Dont know what the post requirement is but if your allowed just click on thier username and a drop down box will appear. (Seems you need more posts as I cant PM you)


----------



## mikesimsr (Jun 15, 2010)

Tashaz said:


> Dont know what the post requirement is but if your allowed just click on thier username and a drop down box will appear. (Seems you need more posts as I cant PM you)


 Yeah, I figgered that's how you did it, but I couldn't get it to work.... <sigh> guess I'll just have to wait 'til I'm off "probation"

:usa:


----------



## pomorider (Nov 14, 2009)

I am not sure what your local law is like, but it can be tricky for advertising.


----------



## jarrod (Oct 22, 2006)

Mike,
There are alot of factors to consider when looking into a B&M such as those mentioned above. It can be done however. 

I have a B&M in Oklahoma City. We are one of 2 larger shops here (meaning we carry about 200 facings). We average around $800K in sales/yr and around 130K net profit/yr . If you run that number, we net on about 15% of total sales. With that being said, a shop doing 360K would only net 54K/yr. One factor to consider is i pay myself minimal throghout the year on a salary and the divide profits yearly. 

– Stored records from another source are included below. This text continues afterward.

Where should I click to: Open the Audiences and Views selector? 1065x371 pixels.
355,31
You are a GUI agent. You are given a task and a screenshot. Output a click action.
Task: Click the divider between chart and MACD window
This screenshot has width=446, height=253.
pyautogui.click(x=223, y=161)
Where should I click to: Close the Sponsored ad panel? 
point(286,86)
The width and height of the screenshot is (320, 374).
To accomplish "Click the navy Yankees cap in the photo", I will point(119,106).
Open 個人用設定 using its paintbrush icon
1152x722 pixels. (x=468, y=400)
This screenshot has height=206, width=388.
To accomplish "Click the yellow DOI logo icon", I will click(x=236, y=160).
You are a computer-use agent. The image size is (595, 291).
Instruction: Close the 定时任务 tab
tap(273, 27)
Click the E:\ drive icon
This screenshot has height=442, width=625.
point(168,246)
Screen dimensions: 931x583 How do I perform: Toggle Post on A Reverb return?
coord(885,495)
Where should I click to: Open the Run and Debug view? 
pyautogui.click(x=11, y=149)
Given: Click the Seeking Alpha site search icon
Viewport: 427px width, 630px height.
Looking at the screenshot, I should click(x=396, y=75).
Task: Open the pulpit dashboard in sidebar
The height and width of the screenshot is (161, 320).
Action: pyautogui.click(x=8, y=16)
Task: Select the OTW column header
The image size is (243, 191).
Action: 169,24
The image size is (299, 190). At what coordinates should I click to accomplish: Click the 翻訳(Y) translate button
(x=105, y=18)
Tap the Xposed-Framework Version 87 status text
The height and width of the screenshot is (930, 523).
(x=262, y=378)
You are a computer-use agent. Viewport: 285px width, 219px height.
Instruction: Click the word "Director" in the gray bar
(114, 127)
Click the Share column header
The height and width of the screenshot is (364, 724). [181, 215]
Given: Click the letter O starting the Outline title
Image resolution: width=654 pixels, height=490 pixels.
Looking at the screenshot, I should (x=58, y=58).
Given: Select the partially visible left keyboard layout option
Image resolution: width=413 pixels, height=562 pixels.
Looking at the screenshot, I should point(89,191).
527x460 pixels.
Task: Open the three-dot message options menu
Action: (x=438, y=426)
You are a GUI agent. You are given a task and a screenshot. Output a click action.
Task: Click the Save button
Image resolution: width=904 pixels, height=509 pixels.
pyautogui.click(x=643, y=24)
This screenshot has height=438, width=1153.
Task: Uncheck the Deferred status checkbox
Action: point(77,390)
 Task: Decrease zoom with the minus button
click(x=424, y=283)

Im not saying it wouldnt work, but my numbers are based on a population of over 500,000 to achieve these numbers. We have 2 large shops and about 4 smaller shops in OKC, all who have survived for more than 5 yrs and some for around 30yrs. If your looking for a relaxed occupation and arent loooking to get rich, it may work


----------



## PadillaGuy (Feb 4, 2010)

I'm in a similar position, considering a cigar oriented business...
I'll be on this thread like white on rice!

PG


----------



## bouncintiga (Feb 3, 2010)

very cool idea, I wish you the best of luck with the venture.


----------



## Amlique (Sep 9, 2009)

I'm afraid I'd smoke too much of my inventory.


----------



## mikesimsr (Jun 15, 2010)

jarrod said:


> Mike,
> There are alot of factors to consider when looking into a B&M such as those mentioned above. It can be done however.
> 
> I have a B&M in Oklahoma City. We are one of 2 larger shops here (meaning we carry about 200 facings). We average around $800K in sales/yr and around 130K net profit/yr . If you run that number, we net on about 15% of total sales. With that being said, a shop doing 360K would only net 54K/yr. One factor to consider is i pay myself minimal throghout the year on a salary and the divide profits yearly.
> ...


Jarrod:

Many thankls for the info and advice. There are still MANY things to consider. We are not too far from a large metro are (StL) and I am hopeful that in time, a quality shop would attract a clientele that wouldn't object to the drive. The personal service by knowledable people would be paramount. A "huge" profit is not the issue, a comfortable living is however. I am hopeful that once I get thru my "probation" period here I can PM you with some more specific questions... would you mind?

Mike


----------



## jarrod (Oct 22, 2006)

I wouldnt mind at all. I have been running the numbers on opening a new shop so i know what your going through.. your best bet is to realistically run the numbers and have an unbiased analysis. Do you frequent shops in the STL area? If so, get to know some of the customer base and see where they are commuting from. I know we have guys who drive upwards of an hour to see us.. Heck i even have a 50 min drive to the shop.


----------



## quo155 (Aug 10, 2010)

Thanks for the question...and thank you for the answers as well. I am seriously considering opening a Tobacco shop & Lounge in the Tyler, Texas area. We are right in the middle of DFW and Shreveport, LA...about 85 miles from each, with a population of around 125k in Tyler alone, about 165k in the immediate area. Could any of (who is giving good advice and market analysis) PM me so I may get you some more info on the area so you may do the same for me...if you are willing, of course? 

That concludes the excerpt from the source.